You can use the Oniguruma syntax for named capture which allows you to match a piece of text and capture it as a field:

(?<field_name>the regex pattern)

For example, if you need to capture parts of an email we can you the following pattern :

(?<EMAILADDRESS>(?<EMAILLOCALPART>^[A-Z0-9._%+-]+)(?<HOSTNAME>@[A-Z0-9.-]+\.[A-Z]{2,6})$)
Configuration
transforms=Grok
transforms.Grok.type=io.streamthoughts.kafka.connect.transform.Grok$Value
transforms.Grok.pattern=(?<EMAILADDRESS>(?<EMAILLOCALPART>[A-Za-z0-9._%+-]+)@(?<HOSTNAME>[A-Za-z0-9.-]+\\.[A-Za-z]{2,6}))

Note: The pattern EMAILADDRESS is already provided by the Grok SMT.

Option #2

You can create a custom patterns file that will loaded the first time the Grok SMT is used :

For example, defining the pattern needed to parse NGINX access logs
  • Create a directory (e.g. grok-patterns) with a file in it called nginx.

  • Then, write the pattern you need in that file as: <the pattern name><a space><the regexp for that pattern>.

$ mkdir ./grok-patterns
$ cat <<EOF > ./grok-patterns/nginx
NGINX_ACCESS %{IPORHOST:remote_addr} - %{USERNAME:remote_user} \[%{HTTPDATE:time_local}\] \"%{DATA:request}\" %{INT:status} %{NUMBER:bytes_sent} \"%{DATA:http_referer}\" \"%{DATA:http_user_agent}\"
EOF
Configuration
transforms=Grok
transforms.Grok.type=io.streamthoughts.kafka.connect.transform.Grok$Value
transforms.Grok.pattern=%{NGINX_ACCESS}
transforms.Grok.patternsDir=/tmp/grok-patterns

Grok Configuration

Property Description Type Importance Default

breakOnFirstPattern

If true break on the first successful matching.
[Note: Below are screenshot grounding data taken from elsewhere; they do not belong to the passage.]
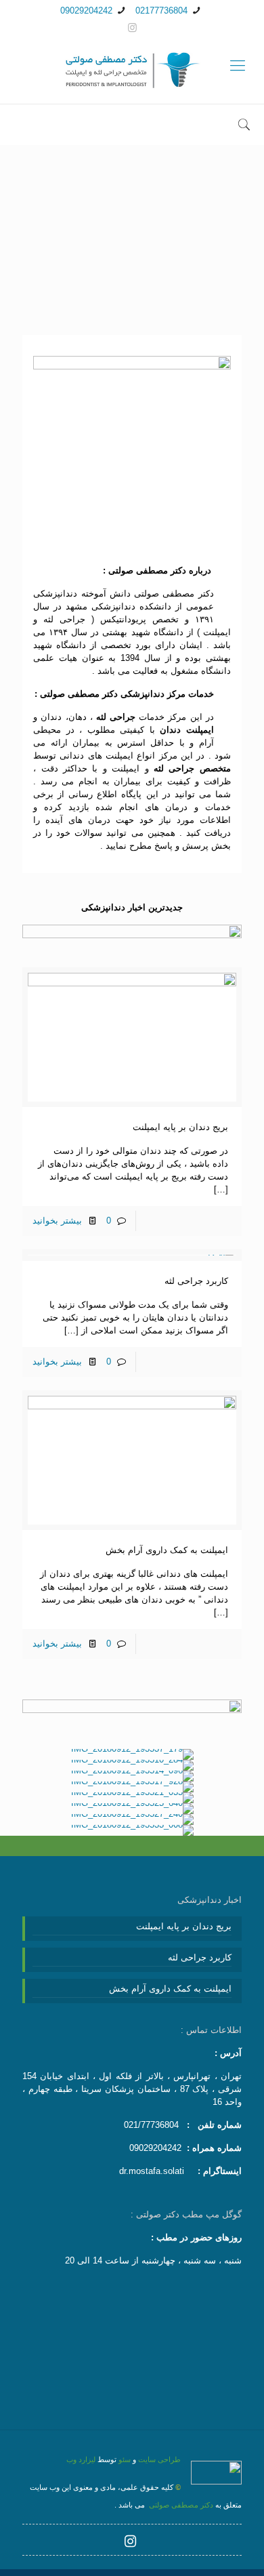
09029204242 (86, 10)
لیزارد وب (80, 2459)
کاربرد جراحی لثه (196, 1281)
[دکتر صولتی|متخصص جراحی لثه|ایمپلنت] (132, 71)
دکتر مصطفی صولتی (180, 2505)
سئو (124, 2459)
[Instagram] (132, 27)
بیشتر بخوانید (57, 1220)
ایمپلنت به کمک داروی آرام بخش (167, 1550)
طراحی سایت (159, 2459)
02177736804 (161, 10)
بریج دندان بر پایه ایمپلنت (180, 1127)
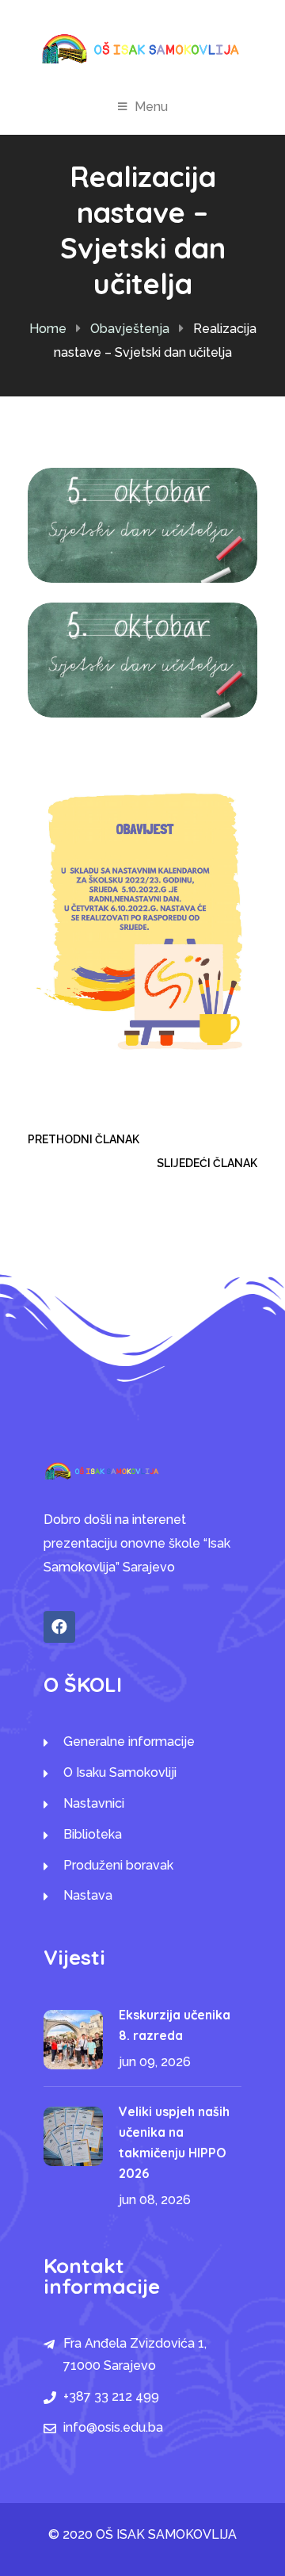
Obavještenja (129, 328)
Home (47, 328)
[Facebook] (59, 1627)
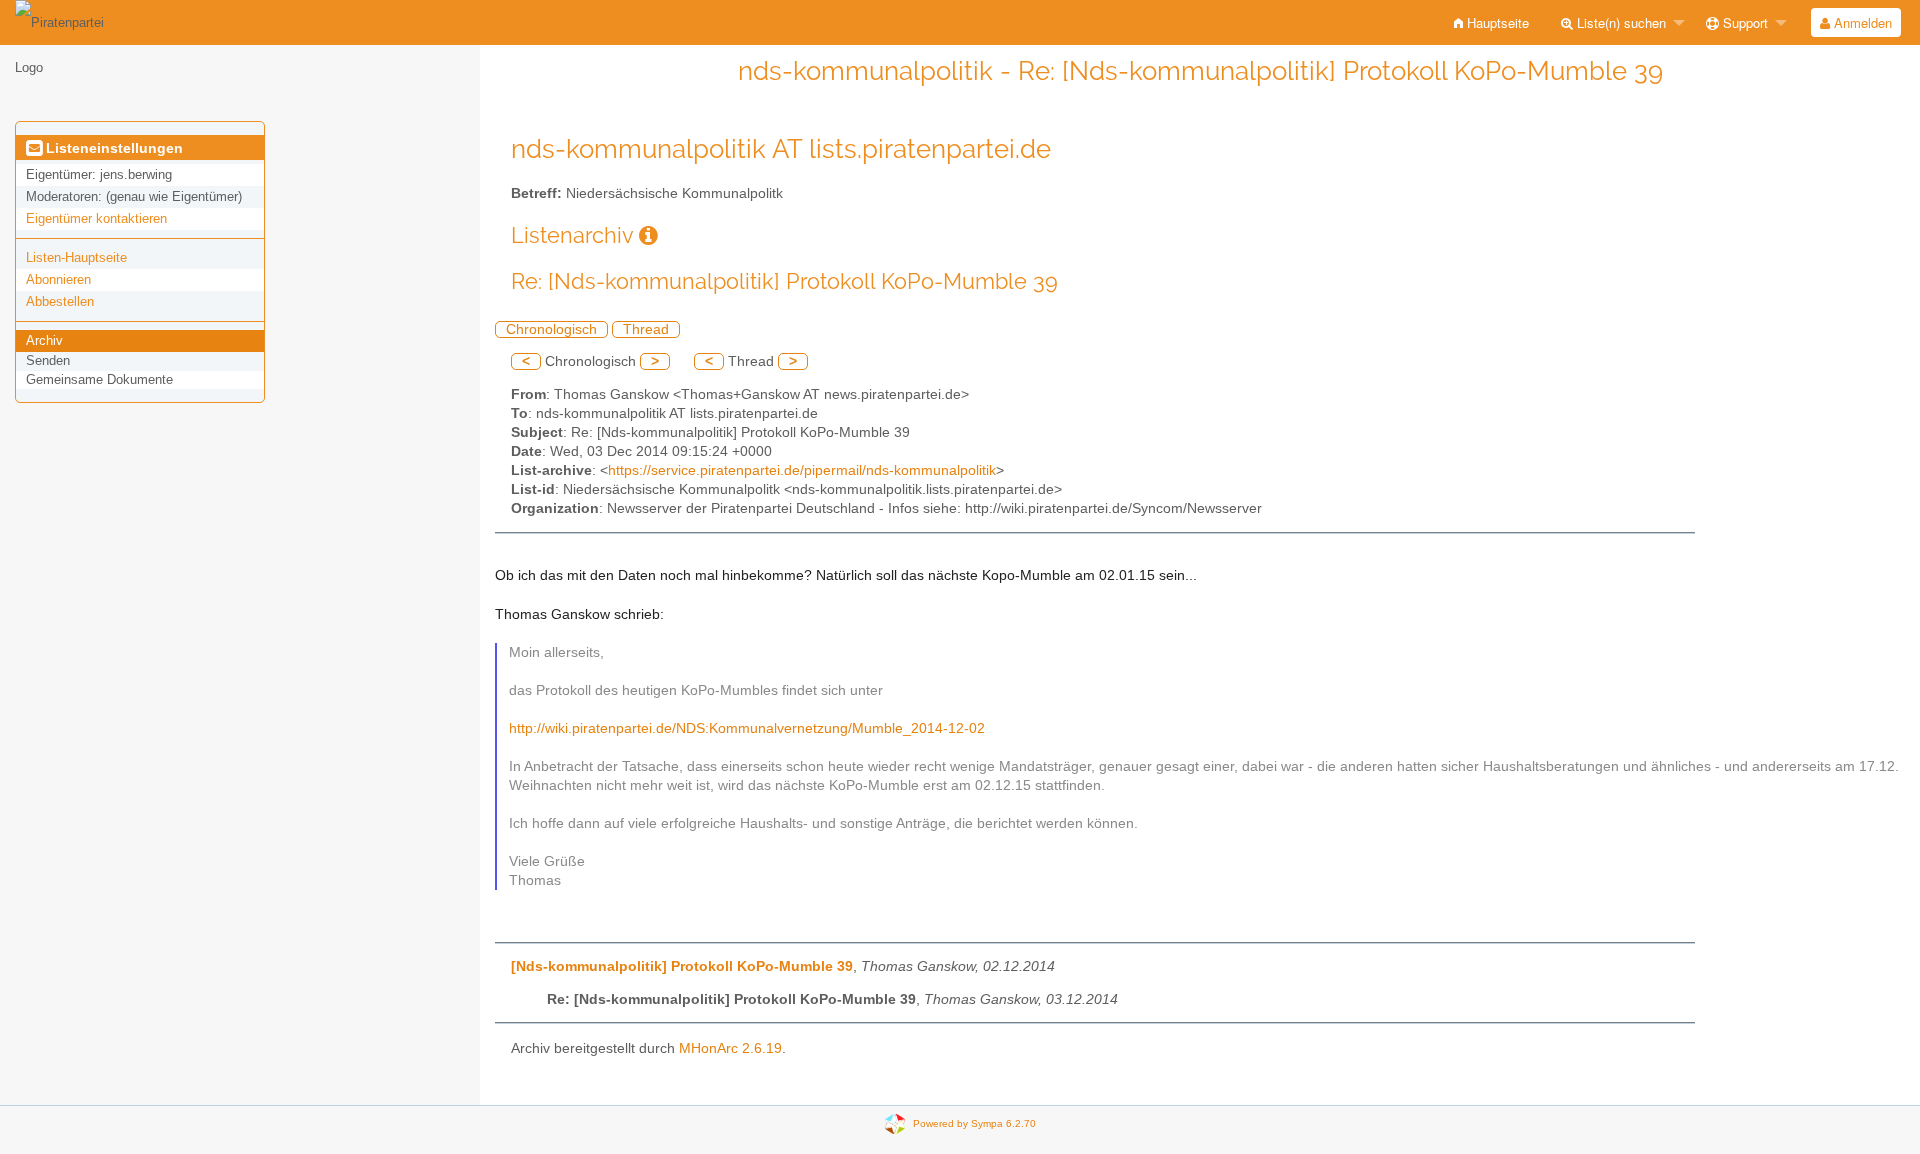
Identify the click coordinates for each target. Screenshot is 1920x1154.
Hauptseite (1496, 22)
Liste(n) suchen (1619, 22)
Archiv (44, 340)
Otherwise

the transformation will try all configured grok patterns

boolean

true

pattern

The grok expression to match and extract named captures (i.e data fields) with.

string

High

-

patterns.<id>

An ordered list of grok expression to match and extract named captures (i.e data fields) with.

string

High

-

patternDefinitions

Custom pattern definitions

list

Low

-

patternsDir

List of user-defined pattern directories

list

Low

-

namedCapturesOnly

If true then only store named captures from grok

boolean

Medium

true

About

Originally, most of the source code used by the Apache Kafka® SMT io.streamthoughts.kafka.connect.transform.Grok was developed within the Kafka Connect File Pulse connector plugin.

Licence

Copyright 2020-2021 StreamThoughts.

Licensed to the Apache Software Foundation (ASF) under one or more contributor license agreements. See the NOTICE file distributed with this work for additional information regarding copyright ownership. The ASF licenses this file to you under the Apache License, Version 2.0 (the "License"); you may not use this file except in compliance with the License. You may obtain a copy of the License at

Unless required by applicable law or agreed to in writing, software distributed under the License is distributed on an "AS IS" BASIS, WITHOUT WARRANTIES OR CONDITIONS OF ANY KIND, either express or implied. See the License for the specific language governing permissions and limitations under the License.